→ TASK:
Turn each line of the records into one string in a JSON list, skipping blank lines.

→ Records from a collection:
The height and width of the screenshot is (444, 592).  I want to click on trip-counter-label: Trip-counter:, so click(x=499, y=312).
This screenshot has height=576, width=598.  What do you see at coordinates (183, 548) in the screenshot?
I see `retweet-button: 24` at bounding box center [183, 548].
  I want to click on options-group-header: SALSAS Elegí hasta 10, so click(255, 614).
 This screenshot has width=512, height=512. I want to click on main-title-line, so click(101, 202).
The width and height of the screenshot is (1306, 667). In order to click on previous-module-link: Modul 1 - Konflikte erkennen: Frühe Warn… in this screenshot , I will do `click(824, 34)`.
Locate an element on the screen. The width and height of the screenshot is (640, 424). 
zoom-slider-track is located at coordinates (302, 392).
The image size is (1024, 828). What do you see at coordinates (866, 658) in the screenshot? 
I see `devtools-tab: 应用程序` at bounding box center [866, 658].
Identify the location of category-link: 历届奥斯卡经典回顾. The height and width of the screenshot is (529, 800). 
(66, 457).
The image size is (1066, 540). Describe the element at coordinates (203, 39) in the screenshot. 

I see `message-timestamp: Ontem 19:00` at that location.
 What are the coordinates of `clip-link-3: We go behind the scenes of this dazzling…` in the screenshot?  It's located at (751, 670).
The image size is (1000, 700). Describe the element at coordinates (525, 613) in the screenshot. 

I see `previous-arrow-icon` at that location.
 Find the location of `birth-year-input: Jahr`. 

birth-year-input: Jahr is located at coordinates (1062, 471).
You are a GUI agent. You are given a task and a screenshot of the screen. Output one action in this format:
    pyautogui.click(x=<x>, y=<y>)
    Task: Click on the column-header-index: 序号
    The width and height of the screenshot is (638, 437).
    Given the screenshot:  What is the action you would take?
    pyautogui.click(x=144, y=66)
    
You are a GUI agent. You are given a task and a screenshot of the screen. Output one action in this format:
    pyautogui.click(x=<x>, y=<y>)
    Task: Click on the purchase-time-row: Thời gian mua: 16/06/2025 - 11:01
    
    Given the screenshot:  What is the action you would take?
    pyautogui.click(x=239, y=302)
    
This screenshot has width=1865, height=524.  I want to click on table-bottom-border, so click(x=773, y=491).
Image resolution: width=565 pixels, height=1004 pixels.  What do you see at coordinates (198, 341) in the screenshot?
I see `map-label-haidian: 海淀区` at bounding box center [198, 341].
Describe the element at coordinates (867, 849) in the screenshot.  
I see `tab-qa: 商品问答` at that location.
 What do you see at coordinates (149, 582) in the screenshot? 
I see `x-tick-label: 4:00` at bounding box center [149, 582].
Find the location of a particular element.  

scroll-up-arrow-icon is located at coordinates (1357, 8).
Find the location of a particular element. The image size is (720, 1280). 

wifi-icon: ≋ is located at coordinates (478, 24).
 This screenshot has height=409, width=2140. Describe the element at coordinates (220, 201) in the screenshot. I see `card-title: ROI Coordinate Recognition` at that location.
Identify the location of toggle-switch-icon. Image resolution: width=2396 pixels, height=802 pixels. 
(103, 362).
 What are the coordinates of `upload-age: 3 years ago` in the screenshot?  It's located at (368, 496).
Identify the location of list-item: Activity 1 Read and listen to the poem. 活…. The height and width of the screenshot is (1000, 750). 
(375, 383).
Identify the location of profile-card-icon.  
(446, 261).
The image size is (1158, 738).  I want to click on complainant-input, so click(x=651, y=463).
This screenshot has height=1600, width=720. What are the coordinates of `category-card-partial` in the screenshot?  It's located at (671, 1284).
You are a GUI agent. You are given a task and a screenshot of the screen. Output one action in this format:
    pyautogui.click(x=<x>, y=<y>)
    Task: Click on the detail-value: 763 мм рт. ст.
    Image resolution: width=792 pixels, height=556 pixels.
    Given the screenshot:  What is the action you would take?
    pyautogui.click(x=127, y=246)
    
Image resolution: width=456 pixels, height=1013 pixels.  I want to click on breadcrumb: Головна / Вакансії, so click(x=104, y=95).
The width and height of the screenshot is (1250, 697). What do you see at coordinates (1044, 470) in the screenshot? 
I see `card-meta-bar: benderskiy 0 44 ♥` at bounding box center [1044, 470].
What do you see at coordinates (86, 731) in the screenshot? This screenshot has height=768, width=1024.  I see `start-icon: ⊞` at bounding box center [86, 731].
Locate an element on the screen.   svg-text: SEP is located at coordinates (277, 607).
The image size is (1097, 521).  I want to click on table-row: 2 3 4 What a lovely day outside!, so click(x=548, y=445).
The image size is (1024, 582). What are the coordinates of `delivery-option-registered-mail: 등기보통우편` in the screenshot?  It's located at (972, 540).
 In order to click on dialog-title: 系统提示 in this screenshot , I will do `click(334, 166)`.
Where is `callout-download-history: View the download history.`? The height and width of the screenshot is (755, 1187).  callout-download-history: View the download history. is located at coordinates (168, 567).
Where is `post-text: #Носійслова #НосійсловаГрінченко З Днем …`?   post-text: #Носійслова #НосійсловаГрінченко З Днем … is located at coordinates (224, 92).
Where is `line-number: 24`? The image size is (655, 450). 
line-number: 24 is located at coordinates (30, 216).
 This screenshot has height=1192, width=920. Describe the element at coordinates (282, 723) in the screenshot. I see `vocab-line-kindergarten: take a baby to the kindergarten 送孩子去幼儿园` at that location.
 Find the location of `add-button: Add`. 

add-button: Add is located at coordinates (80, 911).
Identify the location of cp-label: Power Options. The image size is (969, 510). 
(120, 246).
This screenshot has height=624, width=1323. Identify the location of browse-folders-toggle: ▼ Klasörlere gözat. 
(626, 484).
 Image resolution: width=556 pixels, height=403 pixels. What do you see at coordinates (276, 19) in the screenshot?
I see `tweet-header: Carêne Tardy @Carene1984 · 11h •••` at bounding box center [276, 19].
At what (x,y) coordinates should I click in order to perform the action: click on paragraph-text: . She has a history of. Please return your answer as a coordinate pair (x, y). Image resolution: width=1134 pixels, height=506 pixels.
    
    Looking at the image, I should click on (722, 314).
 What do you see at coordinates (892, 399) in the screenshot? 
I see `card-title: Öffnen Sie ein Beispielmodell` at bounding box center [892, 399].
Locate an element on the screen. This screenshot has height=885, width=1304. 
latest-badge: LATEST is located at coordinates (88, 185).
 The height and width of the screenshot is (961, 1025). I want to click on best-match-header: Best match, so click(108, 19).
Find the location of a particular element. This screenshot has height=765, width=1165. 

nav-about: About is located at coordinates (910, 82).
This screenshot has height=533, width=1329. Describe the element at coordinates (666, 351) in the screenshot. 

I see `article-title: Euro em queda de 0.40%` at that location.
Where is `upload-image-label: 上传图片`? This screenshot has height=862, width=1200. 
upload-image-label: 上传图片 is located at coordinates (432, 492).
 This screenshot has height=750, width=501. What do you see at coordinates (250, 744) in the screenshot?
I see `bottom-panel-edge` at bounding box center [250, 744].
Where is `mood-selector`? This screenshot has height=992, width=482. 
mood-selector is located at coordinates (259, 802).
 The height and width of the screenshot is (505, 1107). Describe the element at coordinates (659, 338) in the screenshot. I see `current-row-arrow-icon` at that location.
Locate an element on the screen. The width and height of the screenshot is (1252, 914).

→ RESULT OF THIS TASK:
[
  "The height and width of the screenshot is (444, 592).  I want to click on trip-counter-label: Trip-counter:, so click(x=499, y=312).",
  "This screenshot has height=576, width=598.  What do you see at coordinates (183, 548) in the screenshot?",
  "I see `retweet-button: 24` at bounding box center [183, 548].",
  "  I want to click on options-group-header: SALSAS Elegí hasta 10, so click(255, 614).",
  " This screenshot has width=512, height=512. I want to click on main-title-line, so click(101, 202).",
  "The width and height of the screenshot is (1306, 667). In order to click on previous-module-link: Modul 1 - Konflikte erkennen: Frühe Warn… in this screenshot , I will do `click(824, 34)`.",
  "Locate an element on the screen. The width and height of the screenshot is (640, 424). ",
  "zoom-slider-track is located at coordinates (302, 392).",
  "The image size is (1024, 828). What do you see at coordinates (866, 658) in the screenshot? ",
  "I see `devtools-tab: 应用程序` at bounding box center [866, 658].",
  "Identify the location of category-link: 历届奥斯卡经典回顾. The height and width of the screenshot is (529, 800). ",
  "(66, 457).",
  "The image size is (1066, 540). Describe the element at coordinates (203, 39) in the screenshot. ",
  "I see `message-timestamp: Ontem 19:00` at that location.",
  " What are the coordinates of `clip-link-3: We go behind the scenes of this dazzling…` in the screenshot?  It's located at (751, 670).",
  "The image size is (1000, 700). Describe the element at coordinates (525, 613) in the screenshot. ",
  "I see `previous-arrow-icon` at that location.",
  " Find the location of `birth-year-input: Jahr`. ",
  "birth-year-input: Jahr is located at coordinates (1062, 471).",
  "You are a GUI agent. You are given a task and a screenshot of the screen. Output one action in this format:",
  "    pyautogui.click(x=<x>, y=<y>)",
  "    Task: Click on the column-header-index: 序号",
  "    The width and height of the screenshot is (638, 437).",
  "    Given the screenshot:  What is the action you would take?",
  "    pyautogui.click(x=144, y=66)",
  "You are a GUI agent. You are given a task and a screenshot of the screen. Output one action in this format:",
  "    pyautogui.click(x=<x>, y=<y>)",
  "    Task: Click on the purchase-time-row: Thời gian mua: 16/06/2025 - 11:01",
  "    Given the screenshot:  What is the action you would take?",
  "    pyautogui.click(x=239, y=302)",
  "This screenshot has width=1865, height=524.  I want to click on table-bottom-border, so click(x=773, y=491).",
  "Image resolution: width=565 pixels, height=1004 pixels.  What do you see at coordinates (198, 341) in the screenshot?",
  "I see `map-label-haidian: 海淀区` at bounding box center [198, 341].",
  "Describe the element at coordinates (867, 849) in the screenshot.  ",
  "I see `tab-qa: 商品问答` at that location.",
  " What do you see at coordinates (149, 582) in the screenshot? ",
  "I see `x-tick-label: 4:00` at bounding box center [149, 582].",
  "Find the location of a particular element.  ",
  "scroll-up-arrow-icon is located at coordinates (1357, 8).",
  "Find the location of a particular element. The image size is (720, 1280). ",
  "wifi-icon: ≋ is located at coordinates (478, 24).",
  " This screenshot has height=409, width=2140. Describe the element at coordinates (220, 201) in the screenshot. I see `card-title: ROI Coordinate Recognition` at that location.",
  "Identify the location of toggle-switch-icon. Image resolution: width=2396 pixels, height=802 pixels. ",
  "(103, 362).",
  " What are the coordinates of `upload-age: 3 years ago` in the screenshot?  It's located at (368, 496).",
  "Identify the location of list-item: Activity 1 Read and listen to the poem. 活…. The height and width of the screenshot is (1000, 750). ",
  "(375, 383).",
  "Identify the location of profile-card-icon.  ",
  "(446, 261).",
  "The image size is (1158, 738).  I want to click on complainant-input, so click(x=651, y=463).",
  "This screenshot has height=1600, width=720. What are the coordinates of `category-card-partial` in the screenshot?  It's located at (671, 1284).",
  "You are a GUI agent. You are given a task and a screenshot of the screen. Output one action in this format:",
  "    pyautogui.click(x=<x>, y=<y>)",
  "    Task: Click on the detail-value: 763 мм рт. ст.",
  "    Image resolution: width=792 pixels, height=556 pixels.",
  "    Given the screenshot:  What is the action you would take?",
  "    pyautogui.click(x=127, y=246)",
  "Image resolution: width=456 pixels, height=1013 pixels.  I want to click on breadcrumb: Головна / Вакансії, so click(x=104, y=95).",
  "The width and height of the screenshot is (1250, 697). What do you see at coordinates (1044, 470) in the screenshot? ",
  "I see `card-meta-bar: benderskiy 0 44 ♥` at bounding box center [1044, 470].",
  "What do you see at coordinates (86, 731) in the screenshot? This screenshot has height=768, width=1024.  I see `start-icon: ⊞` at bounding box center [86, 731].",
  "Locate an element on the screen.   svg-text: SEP is located at coordinates (277, 607).",
  "The image size is (1097, 521).  I want to click on table-row: 2 3 4 What a lovely day outside!, so click(x=548, y=445).",
  "The image size is (1024, 582). What are the coordinates of `delivery-option-registered-mail: 등기보통우편` in the screenshot?  It's located at (972, 540).",
  " In order to click on dialog-title: 系统提示 in this screenshot , I will do `click(334, 166)`.",
  "Where is `callout-download-history: View the download history.`? The height and width of the screenshot is (755, 1187).  callout-download-history: View the download history. is located at coordinates (168, 567).",
  "Where is `post-text: #Носійслова #НосійсловаГрінченко З Днем …`?   post-text: #Носійслова #НосійсловаГрінченко З Днем … is located at coordinates (224, 92).",
  "Where is `line-number: 24`? The image size is (655, 450). ",
  "line-number: 24 is located at coordinates (30, 216).",
  " This screenshot has height=1192, width=920. Describe the element at coordinates (282, 723) in the screenshot. I see `vocab-line-kindergarten: take a baby to the kindergarten 送孩子去幼儿园` at that location.",
  " Find the location of `add-button: Add`. ",
  "add-button: Add is located at coordinates (80, 911).",
  "Identify the location of cp-label: Power Options. The image size is (969, 510). ",
  "(120, 246).",
  "This screenshot has height=624, width=1323. Identify the location of browse-folders-toggle: ▼ Klasörlere gözat. ",
  "(626, 484).",
  " Image resolution: width=556 pixels, height=403 pixels. What do you see at coordinates (276, 19) in the screenshot?",
  "I see `tweet-header: Carêne Tardy @Carene1984 · 11h •••` at bounding box center [276, 19].",
  "At what (x,y) coordinates should I click in order to perform the action: click on paragraph-text: . She has a history of. Please return your answer as a coordinate pair (x, y). Image resolution: width=1134 pixels, height=506 pixels.",
  "    Looking at the image, I should click on (722, 314).",
  " What do you see at coordinates (892, 399) in the screenshot? ",
  "I see `card-title: Öffnen Sie ein Beispielmodell` at bounding box center [892, 399].",
  "Locate an element on the screen. This screenshot has height=885, width=1304. ",
  "latest-badge: LATEST is located at coordinates (88, 185).",
  " The height and width of the screenshot is (961, 1025). I want to click on best-match-header: Best match, so click(108, 19).",
  "Find the location of a particular element. This screenshot has height=765, width=1165. ",
  "nav-about: About is located at coordinates (910, 82).",
  "This screenshot has height=533, width=1329. Describe the element at coordinates (666, 351) in the screenshot. ",
  "I see `article-title: Euro em queda de 0.40%` at that location.",
  "Where is `upload-image-label: 上传图片`? This screenshot has height=862, width=1200. ",
  "upload-image-label: 上传图片 is located at coordinates (432, 492).",
  " This screenshot has height=750, width=501. What do you see at coordinates (250, 744) in the screenshot?",
  "I see `bottom-panel-edge` at bounding box center [250, 744].",
  "Where is `mood-selector`? This screenshot has height=992, width=482. ",
  "mood-selector is located at coordinates (259, 802).",
  " The height and width of the screenshot is (505, 1107). Describe the element at coordinates (659, 338) in the screenshot. I see `current-row-arrow-icon` at that location.",
  "Locate an element on the screen. The width and height of the screenshot is (1252, 914)."
]